Identify every line in the data below that contains the word "bottom", and copy each of those lines.

Supplied material:
....

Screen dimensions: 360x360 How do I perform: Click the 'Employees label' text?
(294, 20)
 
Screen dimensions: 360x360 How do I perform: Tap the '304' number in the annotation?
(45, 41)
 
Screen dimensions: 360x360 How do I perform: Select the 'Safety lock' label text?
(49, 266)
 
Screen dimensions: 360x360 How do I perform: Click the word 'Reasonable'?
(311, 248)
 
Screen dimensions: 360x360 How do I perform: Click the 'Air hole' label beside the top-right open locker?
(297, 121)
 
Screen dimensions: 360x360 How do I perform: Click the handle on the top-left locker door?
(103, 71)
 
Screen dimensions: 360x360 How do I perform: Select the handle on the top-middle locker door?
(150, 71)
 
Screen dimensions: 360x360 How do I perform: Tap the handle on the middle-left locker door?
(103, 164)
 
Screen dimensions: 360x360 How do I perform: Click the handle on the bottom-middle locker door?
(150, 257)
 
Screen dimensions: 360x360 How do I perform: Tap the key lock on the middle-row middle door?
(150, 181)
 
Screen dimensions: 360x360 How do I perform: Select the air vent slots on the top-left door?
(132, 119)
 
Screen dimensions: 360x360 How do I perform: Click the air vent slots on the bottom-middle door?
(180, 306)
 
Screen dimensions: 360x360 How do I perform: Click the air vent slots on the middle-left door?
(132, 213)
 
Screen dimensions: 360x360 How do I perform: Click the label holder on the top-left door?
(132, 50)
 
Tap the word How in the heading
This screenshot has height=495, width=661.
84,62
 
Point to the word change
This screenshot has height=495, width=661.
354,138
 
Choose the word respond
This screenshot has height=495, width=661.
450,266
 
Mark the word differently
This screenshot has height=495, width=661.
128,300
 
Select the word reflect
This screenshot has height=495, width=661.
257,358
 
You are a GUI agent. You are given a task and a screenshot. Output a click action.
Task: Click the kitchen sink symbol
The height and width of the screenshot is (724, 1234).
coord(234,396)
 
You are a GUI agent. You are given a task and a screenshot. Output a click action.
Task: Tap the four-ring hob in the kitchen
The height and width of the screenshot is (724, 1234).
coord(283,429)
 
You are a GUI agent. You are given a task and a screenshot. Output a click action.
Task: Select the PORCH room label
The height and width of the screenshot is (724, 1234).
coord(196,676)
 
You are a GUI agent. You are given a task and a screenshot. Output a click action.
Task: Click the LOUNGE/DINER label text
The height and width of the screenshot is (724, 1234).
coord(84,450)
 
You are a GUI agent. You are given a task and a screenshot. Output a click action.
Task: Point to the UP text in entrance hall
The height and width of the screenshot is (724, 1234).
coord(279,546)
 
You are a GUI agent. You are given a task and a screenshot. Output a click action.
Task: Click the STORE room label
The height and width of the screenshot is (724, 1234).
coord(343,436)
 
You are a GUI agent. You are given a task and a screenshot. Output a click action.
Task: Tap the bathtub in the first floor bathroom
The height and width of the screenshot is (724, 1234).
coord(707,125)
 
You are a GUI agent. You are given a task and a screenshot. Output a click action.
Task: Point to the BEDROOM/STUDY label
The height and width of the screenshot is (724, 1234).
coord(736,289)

....

Full response:
Screen dimensions: 360x360 How do I perform: Click the handle on the bottom-middle locker door?
Screen dimensions: 360x360 How do I perform: Click the air vent slots on the bottom-middle door?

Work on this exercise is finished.